Written Sept 2016
Here I am on the eve of my eldest son getting married, and what am I thinking of? I’m thinking about when he was born–of course. It doesn’t help that he chose to be married in the same month as when he was born, so even the slightest pumpkin aroma or the beginnings of a fall chill remind me of those waiting, hopeful days.
I was so young and so naïve, but so excited on that memorable day that I drove not twice but 3 times to Grandview Hospital, hoping to deliver the child that had taken over my body. The leaves were a colorful plaster along the side of Ridge Rd as my mom and I hurried to my destination. I can see the wet, colorful red and yellow leaves with the tire paths through them as if it were yesterday.
The third time I visited the hospital, I had a higher than normal temperature and out of the kindness of the nurse’s heart, I was allowed to stay overnight. I had run out of relief at home, so I was ready to deliver.

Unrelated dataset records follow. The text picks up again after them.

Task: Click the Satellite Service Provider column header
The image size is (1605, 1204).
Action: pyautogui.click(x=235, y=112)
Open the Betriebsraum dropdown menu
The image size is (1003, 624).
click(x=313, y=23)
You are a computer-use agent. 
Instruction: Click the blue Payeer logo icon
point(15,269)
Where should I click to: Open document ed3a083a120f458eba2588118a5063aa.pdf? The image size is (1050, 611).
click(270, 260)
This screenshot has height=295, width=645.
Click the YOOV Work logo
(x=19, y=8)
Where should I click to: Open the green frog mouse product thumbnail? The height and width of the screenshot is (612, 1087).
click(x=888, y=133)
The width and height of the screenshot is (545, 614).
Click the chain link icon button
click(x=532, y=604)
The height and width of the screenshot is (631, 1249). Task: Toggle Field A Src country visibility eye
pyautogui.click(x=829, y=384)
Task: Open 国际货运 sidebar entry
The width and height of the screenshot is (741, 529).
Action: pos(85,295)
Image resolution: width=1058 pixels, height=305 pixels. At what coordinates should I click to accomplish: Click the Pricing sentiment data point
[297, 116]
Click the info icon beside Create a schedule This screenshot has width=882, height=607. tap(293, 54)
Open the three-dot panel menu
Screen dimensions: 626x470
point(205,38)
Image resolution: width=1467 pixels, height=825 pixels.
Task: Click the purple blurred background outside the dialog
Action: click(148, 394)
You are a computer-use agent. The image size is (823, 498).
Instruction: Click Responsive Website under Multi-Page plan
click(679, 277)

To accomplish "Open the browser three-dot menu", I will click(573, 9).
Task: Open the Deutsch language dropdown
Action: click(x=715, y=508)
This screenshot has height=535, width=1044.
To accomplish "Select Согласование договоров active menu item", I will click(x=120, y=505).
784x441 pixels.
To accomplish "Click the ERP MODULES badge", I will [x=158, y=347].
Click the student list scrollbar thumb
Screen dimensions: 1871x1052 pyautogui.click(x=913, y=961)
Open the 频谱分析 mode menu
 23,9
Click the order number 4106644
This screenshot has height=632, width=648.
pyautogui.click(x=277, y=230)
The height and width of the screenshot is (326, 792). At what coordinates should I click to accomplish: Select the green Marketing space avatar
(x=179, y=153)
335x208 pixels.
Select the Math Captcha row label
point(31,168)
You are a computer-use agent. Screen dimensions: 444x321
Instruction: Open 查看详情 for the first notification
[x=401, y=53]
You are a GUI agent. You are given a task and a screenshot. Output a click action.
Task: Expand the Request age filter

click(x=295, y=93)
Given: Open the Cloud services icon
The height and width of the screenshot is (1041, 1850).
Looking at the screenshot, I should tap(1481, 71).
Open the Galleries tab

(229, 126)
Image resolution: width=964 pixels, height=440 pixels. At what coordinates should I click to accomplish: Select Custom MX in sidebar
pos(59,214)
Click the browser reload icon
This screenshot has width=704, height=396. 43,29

I didn’t seem to mind that I lay on a gurney that night in a dark room with only the pain to keep me company. The nurses were tired of me coming in, claiming I had pains when I wasn’t dilated enough. So when they checked me in the morning, I was sure I’d get the same response to “go home and get some rest.” But I can still hear the doctor’s thrilling response to my negative assumption, “No, you’re going to have a baby today!” Oh what sweet words they were. I had had it with this pain and the waiting. I’m not sure if I cried tears of joy then, but I am today just thinking of those words on that milestone of a day. I was going to have a child and this tiresome pregnancy would be over. Later, people mixed congratulations with “Oh, your difficulties are just beginning,” but I have to say, I never found that to be true. Having a child, holding a child, and loving a child is just too wonderful to compare. I was not a good pregnant woman and an even worse deliverer, but being a mother…now that’s something I loved and still love today. I am an empty nester and yet I can still feel his body next to mine after the delivery. It was too beautiful to describe.
My firstborn has found someone to share his life with and even though I know my mothering will not be needed very much at all, I couldn’t be happier. I sure wouldn’t want to give birth again, but I am so thankful that this fall, I can celebrate again his wonderful birth and marriage.